_EXERCISE:_ Reproduce in full, word for word, the article on healthcare price transparency that appears below.

Price Transparency in Healthcare Is About to Get the Uber Treatment

Price transparency is set to become the new norm in healthcare in 2021 — ushering the same kind of revolution ride-share companies brought to the taxi industry.
Headshot of author Matthew Dale
Matthew Dale
Expert Contributor
February 16, 2021
Updated: April 1, 2021
Headshot of author Matthew Dale
Matthew Dale
Expert Contributor
February 16, 2021
Updated: April 1, 2021

I’ve taken a lot of Uber rides – more than a thousand, if I had to guess. Punch in your destination, and Uber provides an estimate on the cost. As I type this, the predicted cost to take an Uber from my office to the house is $11.33.

Is that the exact amount I’m going to pay?

What if there’s an accident that we have to go around? What if there’s traffic? Or, fingers crossed, what if we hit every green light?

When I tap the question mark by the price, it pulls up an explanation: “The amount presented may be adjusted up or down at the end of the trip if the actual length, duration or route changes.”

The legalese is not designed to give Uber an excuse to raise the rates. They’re just being honest: We think it’s going to cost this much — but if it’s more or less, we’ll adjust the price accordingly.

It’s a simple model. And it works.

_DATA EXCERPTS:_
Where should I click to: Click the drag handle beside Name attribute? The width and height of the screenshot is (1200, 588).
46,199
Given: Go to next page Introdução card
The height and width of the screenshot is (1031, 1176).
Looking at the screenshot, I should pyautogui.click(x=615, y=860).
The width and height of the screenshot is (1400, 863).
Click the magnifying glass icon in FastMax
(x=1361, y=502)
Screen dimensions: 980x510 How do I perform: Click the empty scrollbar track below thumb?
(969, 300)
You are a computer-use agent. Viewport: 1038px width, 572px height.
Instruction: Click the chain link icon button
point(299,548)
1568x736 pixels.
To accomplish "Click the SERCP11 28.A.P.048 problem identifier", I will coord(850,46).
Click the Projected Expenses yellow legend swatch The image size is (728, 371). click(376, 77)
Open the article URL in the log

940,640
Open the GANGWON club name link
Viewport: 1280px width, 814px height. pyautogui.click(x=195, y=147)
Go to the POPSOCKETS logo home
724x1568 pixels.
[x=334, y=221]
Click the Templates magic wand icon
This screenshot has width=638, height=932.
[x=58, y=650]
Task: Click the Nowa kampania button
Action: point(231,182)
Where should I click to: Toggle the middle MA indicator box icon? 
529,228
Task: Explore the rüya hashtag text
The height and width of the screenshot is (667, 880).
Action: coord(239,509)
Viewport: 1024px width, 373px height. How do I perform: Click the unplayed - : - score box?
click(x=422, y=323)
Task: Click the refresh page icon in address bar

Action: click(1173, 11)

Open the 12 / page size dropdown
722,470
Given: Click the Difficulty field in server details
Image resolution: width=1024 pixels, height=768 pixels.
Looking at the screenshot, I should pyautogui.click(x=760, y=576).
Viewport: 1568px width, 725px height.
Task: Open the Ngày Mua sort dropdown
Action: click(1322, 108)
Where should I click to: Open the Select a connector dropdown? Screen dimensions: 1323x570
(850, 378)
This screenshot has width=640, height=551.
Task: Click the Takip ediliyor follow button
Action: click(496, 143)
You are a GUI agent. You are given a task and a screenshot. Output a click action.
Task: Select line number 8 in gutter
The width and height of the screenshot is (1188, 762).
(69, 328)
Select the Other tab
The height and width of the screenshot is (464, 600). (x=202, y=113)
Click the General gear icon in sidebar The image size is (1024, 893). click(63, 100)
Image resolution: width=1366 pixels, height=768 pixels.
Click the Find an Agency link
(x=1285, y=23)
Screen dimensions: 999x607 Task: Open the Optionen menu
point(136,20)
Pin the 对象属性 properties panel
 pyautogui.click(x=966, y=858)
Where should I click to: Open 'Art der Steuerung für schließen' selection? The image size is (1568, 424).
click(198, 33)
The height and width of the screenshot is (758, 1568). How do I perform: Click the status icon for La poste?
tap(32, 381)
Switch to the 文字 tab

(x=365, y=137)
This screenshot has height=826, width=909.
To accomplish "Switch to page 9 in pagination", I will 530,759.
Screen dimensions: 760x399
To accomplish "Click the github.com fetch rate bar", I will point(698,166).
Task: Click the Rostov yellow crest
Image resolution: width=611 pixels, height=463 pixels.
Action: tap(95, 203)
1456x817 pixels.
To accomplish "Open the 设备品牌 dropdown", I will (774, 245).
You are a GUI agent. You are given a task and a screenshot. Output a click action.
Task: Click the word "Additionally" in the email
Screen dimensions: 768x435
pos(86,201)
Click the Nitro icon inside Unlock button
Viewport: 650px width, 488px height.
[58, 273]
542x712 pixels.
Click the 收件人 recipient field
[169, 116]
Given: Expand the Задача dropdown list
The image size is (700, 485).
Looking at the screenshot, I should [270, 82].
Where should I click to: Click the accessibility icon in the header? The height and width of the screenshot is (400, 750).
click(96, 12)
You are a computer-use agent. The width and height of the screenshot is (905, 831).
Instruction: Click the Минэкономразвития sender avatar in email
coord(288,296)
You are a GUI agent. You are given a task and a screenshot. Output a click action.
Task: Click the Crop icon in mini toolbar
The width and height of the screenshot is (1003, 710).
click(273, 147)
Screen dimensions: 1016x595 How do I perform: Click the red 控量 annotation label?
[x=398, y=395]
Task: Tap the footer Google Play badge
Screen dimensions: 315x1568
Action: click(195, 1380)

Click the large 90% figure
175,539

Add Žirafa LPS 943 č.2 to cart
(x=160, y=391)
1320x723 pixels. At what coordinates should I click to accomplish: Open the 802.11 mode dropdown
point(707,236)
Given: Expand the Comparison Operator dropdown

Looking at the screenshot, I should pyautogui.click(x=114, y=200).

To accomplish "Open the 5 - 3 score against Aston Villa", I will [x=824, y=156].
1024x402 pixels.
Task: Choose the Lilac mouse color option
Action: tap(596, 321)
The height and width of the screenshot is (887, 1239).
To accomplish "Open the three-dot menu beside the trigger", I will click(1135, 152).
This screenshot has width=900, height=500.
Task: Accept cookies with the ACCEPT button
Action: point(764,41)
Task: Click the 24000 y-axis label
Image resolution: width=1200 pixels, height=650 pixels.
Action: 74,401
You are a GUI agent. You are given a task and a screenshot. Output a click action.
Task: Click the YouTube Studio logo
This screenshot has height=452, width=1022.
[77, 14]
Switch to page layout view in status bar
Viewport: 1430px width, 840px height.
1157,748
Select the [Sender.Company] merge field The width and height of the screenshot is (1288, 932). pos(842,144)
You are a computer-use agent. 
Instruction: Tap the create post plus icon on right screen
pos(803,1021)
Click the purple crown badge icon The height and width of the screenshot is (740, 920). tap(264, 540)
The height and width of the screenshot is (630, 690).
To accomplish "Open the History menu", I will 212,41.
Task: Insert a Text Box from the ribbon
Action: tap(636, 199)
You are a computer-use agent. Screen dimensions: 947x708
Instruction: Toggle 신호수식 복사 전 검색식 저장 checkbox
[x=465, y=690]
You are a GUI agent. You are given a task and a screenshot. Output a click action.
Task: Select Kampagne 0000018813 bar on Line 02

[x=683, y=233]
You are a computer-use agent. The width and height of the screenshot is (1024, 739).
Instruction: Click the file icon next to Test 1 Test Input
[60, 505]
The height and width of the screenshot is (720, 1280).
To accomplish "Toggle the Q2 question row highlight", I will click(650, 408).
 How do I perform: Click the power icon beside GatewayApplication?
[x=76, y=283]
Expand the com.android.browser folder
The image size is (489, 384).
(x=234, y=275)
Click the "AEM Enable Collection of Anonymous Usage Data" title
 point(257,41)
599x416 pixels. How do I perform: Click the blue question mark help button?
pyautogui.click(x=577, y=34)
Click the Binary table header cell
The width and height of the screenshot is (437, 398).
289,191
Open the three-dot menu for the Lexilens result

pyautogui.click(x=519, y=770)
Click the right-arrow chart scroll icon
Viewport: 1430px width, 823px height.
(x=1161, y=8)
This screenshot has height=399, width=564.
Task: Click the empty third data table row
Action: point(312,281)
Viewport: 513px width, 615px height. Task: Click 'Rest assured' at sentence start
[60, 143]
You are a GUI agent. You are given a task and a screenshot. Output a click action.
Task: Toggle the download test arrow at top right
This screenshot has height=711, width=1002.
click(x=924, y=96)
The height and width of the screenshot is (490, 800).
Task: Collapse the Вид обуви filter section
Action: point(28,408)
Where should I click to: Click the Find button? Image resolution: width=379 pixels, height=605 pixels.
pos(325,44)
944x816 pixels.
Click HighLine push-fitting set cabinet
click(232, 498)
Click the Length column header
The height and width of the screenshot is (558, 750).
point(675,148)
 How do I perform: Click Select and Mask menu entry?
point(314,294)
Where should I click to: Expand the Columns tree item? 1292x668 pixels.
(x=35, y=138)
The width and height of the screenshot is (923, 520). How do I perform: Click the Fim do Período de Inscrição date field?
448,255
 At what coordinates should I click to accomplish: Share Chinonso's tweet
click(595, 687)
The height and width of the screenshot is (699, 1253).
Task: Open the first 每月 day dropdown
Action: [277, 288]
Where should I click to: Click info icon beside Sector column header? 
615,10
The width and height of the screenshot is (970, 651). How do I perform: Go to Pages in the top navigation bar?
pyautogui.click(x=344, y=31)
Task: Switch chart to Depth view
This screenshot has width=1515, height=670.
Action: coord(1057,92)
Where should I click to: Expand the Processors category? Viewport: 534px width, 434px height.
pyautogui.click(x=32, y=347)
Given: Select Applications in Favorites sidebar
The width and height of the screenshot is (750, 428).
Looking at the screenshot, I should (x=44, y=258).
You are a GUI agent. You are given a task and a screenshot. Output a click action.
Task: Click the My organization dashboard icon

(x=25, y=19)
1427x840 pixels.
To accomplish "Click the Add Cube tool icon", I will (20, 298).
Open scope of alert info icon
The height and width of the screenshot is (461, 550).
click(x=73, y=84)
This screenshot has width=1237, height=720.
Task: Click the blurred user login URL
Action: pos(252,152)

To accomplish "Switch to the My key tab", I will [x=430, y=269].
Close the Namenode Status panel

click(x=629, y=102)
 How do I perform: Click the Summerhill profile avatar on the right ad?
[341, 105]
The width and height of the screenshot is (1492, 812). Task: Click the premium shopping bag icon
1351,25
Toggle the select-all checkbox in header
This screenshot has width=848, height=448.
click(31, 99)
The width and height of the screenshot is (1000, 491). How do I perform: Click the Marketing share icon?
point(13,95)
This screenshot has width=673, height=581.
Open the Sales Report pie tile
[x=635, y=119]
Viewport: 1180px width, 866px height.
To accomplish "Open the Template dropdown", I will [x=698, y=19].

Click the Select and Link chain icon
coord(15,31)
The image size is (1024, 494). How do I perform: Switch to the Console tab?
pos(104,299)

_ANSWER FOR THIS EXERCISE:_
Price Transparency in Healthcare Is About to Get the Uber Treatment

Price transparency is set to become the new norm in healthcare in 2021 — ushering the same kind of revolution ride-share companies brought to the taxi industry.
Headshot of author Matthew Dale
Matthew Dale
Expert Contributor
February 16, 2021
Updated: April 1, 2021
Headshot of author Matthew Dale
Matthew Dale
Expert Contributor
February 16, 2021
Updated: April 1, 2021

I’ve taken a lot of Uber rides – more than a thousand, if I had to guess. Punch in your destination, and Uber provides an estimate on the cost. As I type this, the predicted cost to take an Uber from my office to the house is $11.33.

Is that the exact amount I’m going to pay?

What if there’s an accident that we have to go around? What if there’s traffic? Or, fingers crossed, what if we hit every green light?

When I tap the question mark by the price, it pulls up an explanation: “The amount presented may be adjusted up or down at the end of the trip if the actual length, duration or route changes.”

The legalese is not designed to give Uber an excuse to raise the rates. They’re just being honest: We think it’s going to cost this much — but if it’s more or less, we’ll adjust the price accordingly.

It’s a simple model. And it works.